The Mexican Peso (MXN) depreciates the most against the US Dollar (USD) on fears of a possible contagion after the failure of the Silicon Valley Bank (SVB). Over the weekend, the state seized New York’s Signature Bank amidst the need to stabilize the financial system. At the time of writing, the USD/MXN is trading at 18.8246, above its opening price by 1.85%.
The domestic crisis in the banking sector in the United States (USD) caused a change in market sentiment. The winner is the precious metals segment, with Gold breaking the $1900 barrier. Wall Street turned positive, except for financials, which are losing as US Treasury bond yields plummet. US Federal Reserve (Fed) interest rate expectations lie at a 25 bps hike in March at a 64.2% change, and for no change, at 35.8%. Traders speculate that the current crisis in the Regional Bank segment could keep the Fed from tightening monetary conditions.
The US 2-year Treasury bond yield has dropped 50 bps, the most since the Global Financial Crisis (GFC) in 2008, barely above the 4% threshold. The 10-year note rate sits at 3.466%, down 23 bps.
The CME FedWatch Tool has the Federal Funds Rate (FFR) peaking at 4.75% - 5.00%, with traders expecting rate cuts in June, September, and December.
As a consequence, the USD/MXN appreciates in uncertain scenarios. Large capitals, fearing a crisis, move their assets out of emerging markets and return to the US Dollar or Gold.
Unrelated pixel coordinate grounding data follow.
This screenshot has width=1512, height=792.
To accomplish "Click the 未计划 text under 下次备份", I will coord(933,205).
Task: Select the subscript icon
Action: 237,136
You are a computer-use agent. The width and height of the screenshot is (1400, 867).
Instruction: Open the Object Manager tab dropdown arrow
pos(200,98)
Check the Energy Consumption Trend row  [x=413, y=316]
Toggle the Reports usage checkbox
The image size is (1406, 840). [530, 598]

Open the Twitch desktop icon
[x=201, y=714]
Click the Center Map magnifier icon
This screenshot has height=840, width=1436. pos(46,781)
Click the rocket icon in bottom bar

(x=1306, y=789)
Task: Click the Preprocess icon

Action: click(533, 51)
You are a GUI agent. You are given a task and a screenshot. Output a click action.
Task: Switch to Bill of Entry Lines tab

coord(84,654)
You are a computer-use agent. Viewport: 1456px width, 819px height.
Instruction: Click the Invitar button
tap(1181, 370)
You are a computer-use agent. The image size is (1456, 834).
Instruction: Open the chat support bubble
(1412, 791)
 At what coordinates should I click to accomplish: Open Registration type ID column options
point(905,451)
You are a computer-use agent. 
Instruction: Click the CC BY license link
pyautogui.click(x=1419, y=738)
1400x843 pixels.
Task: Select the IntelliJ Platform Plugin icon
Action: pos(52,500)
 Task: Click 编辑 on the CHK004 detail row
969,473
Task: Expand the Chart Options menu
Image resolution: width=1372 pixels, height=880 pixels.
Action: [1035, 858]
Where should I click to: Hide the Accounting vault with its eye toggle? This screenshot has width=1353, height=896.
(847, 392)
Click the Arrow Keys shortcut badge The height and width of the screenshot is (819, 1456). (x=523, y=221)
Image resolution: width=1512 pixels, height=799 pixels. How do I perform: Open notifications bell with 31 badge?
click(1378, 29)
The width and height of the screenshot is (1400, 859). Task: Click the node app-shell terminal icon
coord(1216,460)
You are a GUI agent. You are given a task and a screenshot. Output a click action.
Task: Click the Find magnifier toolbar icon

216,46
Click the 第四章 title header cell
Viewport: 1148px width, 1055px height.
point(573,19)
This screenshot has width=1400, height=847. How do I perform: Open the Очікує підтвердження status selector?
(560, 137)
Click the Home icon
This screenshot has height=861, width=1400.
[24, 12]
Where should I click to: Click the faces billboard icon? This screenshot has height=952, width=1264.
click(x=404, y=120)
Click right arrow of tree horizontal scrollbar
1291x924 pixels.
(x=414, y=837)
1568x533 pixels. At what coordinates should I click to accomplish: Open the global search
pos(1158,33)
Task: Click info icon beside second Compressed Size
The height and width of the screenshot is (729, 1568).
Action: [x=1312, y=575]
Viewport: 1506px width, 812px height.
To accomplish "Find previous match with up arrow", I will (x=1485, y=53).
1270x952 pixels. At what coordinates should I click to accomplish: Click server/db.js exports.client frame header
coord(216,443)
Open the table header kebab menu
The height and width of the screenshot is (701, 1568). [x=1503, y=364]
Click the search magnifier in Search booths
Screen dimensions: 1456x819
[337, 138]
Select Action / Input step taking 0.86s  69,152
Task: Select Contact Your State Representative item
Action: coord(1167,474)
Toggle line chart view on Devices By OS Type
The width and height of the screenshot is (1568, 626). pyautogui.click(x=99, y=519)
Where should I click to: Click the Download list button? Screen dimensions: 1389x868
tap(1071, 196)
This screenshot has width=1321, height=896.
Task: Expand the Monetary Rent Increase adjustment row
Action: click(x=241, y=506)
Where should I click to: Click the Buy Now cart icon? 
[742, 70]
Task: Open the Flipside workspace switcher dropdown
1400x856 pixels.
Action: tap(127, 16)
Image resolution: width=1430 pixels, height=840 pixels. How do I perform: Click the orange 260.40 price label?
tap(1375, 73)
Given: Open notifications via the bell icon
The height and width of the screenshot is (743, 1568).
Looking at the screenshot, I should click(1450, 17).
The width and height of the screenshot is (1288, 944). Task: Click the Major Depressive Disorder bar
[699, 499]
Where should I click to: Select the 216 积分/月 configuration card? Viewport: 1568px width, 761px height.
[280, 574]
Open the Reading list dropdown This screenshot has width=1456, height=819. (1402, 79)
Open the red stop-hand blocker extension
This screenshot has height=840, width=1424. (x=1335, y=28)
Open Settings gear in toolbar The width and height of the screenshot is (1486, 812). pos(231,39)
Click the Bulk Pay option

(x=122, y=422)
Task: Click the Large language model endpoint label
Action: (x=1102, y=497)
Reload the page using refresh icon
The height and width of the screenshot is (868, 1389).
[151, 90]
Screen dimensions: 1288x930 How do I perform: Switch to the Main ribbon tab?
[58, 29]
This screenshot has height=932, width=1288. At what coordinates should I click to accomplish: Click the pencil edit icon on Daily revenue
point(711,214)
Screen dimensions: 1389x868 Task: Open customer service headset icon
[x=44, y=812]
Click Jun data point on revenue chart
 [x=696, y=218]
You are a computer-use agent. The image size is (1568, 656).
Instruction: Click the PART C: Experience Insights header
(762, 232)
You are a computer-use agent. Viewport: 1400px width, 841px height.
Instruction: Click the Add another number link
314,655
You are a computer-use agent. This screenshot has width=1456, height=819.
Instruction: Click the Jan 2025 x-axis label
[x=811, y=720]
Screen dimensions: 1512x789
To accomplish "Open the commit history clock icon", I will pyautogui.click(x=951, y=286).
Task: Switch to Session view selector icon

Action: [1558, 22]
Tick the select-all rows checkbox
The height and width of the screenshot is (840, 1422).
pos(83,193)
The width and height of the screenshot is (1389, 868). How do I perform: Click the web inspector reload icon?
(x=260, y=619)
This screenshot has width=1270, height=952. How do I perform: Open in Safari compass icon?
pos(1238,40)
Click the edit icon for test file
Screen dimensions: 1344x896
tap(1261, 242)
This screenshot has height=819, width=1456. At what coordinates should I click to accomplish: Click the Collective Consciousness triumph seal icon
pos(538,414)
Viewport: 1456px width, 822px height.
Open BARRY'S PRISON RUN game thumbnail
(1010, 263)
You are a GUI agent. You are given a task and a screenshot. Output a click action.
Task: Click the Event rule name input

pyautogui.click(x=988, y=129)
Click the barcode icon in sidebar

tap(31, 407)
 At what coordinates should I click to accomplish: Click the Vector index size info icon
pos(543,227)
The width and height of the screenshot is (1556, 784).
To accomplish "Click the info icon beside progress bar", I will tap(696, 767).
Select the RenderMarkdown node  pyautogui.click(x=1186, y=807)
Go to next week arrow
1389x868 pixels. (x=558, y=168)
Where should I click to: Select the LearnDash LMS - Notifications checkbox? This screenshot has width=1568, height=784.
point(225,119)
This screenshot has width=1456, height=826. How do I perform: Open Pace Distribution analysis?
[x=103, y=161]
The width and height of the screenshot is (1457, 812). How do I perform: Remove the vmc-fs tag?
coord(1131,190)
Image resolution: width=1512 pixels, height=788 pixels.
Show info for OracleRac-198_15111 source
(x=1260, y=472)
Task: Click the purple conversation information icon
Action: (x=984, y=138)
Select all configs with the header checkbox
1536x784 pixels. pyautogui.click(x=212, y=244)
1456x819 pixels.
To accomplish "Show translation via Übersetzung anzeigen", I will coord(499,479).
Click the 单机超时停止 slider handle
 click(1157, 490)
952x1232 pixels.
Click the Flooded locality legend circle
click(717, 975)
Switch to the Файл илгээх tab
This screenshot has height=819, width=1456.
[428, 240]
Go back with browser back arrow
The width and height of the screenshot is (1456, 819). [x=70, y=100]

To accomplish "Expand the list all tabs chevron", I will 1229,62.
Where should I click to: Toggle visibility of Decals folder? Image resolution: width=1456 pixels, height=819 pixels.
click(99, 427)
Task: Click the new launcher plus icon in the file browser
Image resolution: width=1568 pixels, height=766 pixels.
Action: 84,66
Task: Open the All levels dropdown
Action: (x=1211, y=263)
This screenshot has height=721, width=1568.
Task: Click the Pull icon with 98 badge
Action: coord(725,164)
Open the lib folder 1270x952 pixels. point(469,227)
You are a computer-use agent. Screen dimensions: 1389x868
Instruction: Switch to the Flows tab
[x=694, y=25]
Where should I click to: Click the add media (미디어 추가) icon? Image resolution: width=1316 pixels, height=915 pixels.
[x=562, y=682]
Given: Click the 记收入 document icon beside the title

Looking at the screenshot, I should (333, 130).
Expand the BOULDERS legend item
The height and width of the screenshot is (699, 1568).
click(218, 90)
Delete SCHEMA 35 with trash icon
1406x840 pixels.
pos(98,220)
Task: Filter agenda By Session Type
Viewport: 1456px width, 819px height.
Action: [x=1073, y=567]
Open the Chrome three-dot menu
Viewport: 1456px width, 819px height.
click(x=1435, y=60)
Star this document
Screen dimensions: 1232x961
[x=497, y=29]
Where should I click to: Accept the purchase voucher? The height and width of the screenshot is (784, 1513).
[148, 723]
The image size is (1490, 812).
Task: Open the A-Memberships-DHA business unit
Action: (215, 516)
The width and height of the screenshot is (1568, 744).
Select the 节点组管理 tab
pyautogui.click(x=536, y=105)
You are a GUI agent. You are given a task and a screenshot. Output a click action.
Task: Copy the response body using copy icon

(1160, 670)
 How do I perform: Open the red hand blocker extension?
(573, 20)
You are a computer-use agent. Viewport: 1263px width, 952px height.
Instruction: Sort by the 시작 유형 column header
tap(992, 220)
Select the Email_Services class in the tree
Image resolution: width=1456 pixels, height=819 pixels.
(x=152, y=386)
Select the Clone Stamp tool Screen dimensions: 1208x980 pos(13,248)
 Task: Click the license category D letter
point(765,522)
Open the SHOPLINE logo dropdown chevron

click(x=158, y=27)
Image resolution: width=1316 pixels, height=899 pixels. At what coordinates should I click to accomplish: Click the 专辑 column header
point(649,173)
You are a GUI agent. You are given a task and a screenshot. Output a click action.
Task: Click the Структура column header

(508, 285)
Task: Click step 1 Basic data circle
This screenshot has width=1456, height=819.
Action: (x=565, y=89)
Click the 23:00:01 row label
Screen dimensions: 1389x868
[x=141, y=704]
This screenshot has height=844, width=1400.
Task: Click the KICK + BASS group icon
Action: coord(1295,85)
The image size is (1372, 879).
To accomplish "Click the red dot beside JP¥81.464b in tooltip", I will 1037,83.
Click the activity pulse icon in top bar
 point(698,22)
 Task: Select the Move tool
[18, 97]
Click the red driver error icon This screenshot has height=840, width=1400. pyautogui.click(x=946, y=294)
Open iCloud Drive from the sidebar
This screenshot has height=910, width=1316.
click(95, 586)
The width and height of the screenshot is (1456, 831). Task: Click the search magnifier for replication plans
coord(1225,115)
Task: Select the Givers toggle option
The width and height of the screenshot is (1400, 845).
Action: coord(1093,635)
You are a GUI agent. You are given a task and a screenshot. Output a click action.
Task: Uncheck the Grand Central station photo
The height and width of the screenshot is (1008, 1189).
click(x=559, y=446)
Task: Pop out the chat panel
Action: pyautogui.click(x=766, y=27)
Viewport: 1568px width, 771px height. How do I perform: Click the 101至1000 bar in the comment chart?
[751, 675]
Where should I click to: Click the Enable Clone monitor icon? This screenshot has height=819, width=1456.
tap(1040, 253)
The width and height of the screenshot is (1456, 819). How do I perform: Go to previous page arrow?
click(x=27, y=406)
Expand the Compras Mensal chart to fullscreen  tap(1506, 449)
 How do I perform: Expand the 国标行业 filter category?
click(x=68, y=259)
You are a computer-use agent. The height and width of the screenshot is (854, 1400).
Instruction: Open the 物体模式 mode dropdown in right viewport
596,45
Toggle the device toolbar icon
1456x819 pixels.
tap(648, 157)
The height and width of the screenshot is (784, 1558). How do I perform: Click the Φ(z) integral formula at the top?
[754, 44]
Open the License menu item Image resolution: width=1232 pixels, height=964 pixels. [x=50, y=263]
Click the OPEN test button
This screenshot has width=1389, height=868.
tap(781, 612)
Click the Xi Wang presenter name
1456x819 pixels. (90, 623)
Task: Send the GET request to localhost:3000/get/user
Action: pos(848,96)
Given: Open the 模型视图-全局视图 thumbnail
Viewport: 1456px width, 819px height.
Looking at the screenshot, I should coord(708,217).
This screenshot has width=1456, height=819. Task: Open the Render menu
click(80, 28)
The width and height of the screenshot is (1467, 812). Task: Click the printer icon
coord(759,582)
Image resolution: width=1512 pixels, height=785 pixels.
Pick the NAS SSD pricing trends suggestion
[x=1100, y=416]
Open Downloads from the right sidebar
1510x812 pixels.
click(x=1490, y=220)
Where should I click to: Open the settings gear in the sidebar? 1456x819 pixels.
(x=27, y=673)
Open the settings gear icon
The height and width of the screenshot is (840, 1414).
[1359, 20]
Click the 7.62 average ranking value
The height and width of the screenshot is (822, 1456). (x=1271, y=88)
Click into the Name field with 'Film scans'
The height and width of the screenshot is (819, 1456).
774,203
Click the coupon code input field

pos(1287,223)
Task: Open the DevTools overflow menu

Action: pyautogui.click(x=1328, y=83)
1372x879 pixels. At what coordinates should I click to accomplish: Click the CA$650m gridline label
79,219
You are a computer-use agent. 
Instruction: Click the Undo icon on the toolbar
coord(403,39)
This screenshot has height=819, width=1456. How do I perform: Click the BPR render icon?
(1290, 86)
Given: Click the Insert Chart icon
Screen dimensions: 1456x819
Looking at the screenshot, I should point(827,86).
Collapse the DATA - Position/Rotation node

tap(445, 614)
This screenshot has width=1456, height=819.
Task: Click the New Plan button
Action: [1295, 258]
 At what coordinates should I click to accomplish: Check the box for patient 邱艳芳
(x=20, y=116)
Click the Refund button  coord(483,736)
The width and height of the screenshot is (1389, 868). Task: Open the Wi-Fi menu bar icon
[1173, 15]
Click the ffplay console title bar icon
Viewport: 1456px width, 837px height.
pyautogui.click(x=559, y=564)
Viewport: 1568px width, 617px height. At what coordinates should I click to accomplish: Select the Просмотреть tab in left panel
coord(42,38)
Let’s remember that Jerome Powell, the head of the Federal Reserve, testified before the Senate’s finance committee and the House of Representatives. Powell said that interest rates could rise to higher levels than projected. He added a faster rate increase, depending on economic data.
Given this scenario, the USD/MXN broke important technical ceilings, such as the 50 and 100-day Moving Average, at 18.6546 and 19.010, respectively. However, it has fallen below $19.00, having that barrier as the first top.
From a technical point of view, the USD/MXN could consolidate between the 50-day and 100-day Moving Averages (MM), at 18.6549 and 19.00, respectively. The current trend has turned neutral. However, a break above $19.00 would open the way to the February 6 high at 19.2905 units. With a break of this area, the USD/MXN pair could reach the 200-day Moving Average (MM), at 19.4187.
Momentum indicators such as the Relative Strength Index (RSI) have turned bullish above 50, while the Rate of Exchange (RoC) shows increased demand for dollars.
On the other hand, a drop below the 50-day MA at 18.6555 could cause a decline toward the 20-day MA at 18.3821 before testing the $18.00 barrier.